Environment
Advanced Authentication 6.x
AAF
Situation
Google reCAPTCHA doesn't work for SAML 2.0 and OAuth 2.0/ OpenID Connect events, New Enrollment Portal, Smartphone Enrollment event and OOB UI event.
After clicking "I'm not a robot" or selecting images, a checkbox appears and then after one minute an error is displayed: "Verification expired.
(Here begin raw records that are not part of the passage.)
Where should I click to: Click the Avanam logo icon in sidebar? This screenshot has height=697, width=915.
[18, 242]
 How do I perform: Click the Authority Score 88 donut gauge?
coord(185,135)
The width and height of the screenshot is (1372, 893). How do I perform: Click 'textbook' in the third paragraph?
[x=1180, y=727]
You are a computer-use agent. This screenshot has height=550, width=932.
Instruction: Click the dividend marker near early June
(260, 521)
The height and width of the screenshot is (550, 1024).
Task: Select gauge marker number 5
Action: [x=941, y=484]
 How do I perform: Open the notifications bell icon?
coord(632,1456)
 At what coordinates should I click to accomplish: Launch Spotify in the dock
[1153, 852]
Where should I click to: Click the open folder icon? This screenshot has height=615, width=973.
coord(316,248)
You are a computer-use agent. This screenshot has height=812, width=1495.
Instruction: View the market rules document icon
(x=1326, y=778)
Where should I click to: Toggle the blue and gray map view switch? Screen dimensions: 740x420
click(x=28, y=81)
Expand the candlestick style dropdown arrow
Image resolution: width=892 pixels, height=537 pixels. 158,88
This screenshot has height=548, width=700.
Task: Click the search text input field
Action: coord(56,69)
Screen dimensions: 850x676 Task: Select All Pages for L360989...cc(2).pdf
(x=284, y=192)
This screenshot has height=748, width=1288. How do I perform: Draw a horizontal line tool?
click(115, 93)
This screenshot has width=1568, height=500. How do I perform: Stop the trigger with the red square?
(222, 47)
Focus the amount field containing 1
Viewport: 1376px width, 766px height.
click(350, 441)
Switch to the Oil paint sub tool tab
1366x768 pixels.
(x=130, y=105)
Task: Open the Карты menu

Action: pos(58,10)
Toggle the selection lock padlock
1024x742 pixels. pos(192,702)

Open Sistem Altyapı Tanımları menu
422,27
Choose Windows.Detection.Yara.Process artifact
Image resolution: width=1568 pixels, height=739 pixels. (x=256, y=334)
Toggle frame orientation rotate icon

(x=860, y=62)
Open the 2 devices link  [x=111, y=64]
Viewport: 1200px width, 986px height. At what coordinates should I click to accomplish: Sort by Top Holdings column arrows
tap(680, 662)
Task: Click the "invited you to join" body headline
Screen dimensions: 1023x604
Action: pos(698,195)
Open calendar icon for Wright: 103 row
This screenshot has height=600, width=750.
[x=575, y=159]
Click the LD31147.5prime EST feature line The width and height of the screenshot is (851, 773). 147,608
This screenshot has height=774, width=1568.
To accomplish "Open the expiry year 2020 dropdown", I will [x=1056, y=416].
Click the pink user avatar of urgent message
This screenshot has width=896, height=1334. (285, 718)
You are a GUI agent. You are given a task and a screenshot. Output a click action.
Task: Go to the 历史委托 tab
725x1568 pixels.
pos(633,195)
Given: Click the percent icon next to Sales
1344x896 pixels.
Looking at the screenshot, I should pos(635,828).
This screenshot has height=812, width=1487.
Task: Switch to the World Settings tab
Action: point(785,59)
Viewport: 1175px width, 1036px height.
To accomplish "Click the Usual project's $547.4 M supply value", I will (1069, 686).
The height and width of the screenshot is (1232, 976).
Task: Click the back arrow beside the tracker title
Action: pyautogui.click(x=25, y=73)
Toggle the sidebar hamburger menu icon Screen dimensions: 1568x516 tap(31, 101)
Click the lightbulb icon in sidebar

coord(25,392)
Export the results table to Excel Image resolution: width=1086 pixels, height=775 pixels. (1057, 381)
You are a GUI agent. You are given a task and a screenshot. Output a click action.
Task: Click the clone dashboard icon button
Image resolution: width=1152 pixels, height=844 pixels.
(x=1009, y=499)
Check the checkbox again".
A second later: "504 Gateway Time-out" error is displayed.
A proxy is used.
Resolution
A workaround for proxies which do not require authentication:
Stop the aucore services:
/opt/aauth/stop
Modify the docker-compose configuration:
vi /opt/aauth/docker-compose.yml
Locate the webauth section and between the lines
image: mfsecurity/aaf-webauth:<version>
and
volumes:
add the following section:
environment:
- "JAVA_OPTS=-XX:MaxRAM=4g -XX:+ExitOnOutOfMemoryError -Dfile.encoding=UTF-8 -Dhttp.proxyHost=REPLACE_BY_YOUR_PROXY_SERVER -Dhttp.proxyPort=REPLACE_BY_THE_PROXY_PORT -Dhttp.nonProxyHosts='localhost|127.0.0.1|NON_PROXY_HOST_1|NON_PROXY_HOST_2' -Dhttps.proxyHost=REPLACE_BY_YOUR_PROXY_SERVER -Dhttps.proxyPort=REPLACE_BY_THE_PROXY_PORT"
Start the aucore services:
/opt/aauth/start
Cause
Web Authentication engine (OSP) currently does not support proxy.
Additional Information
At the moment, there is no solution for proxy servers that require authentication. It is planned to be supported in a future release.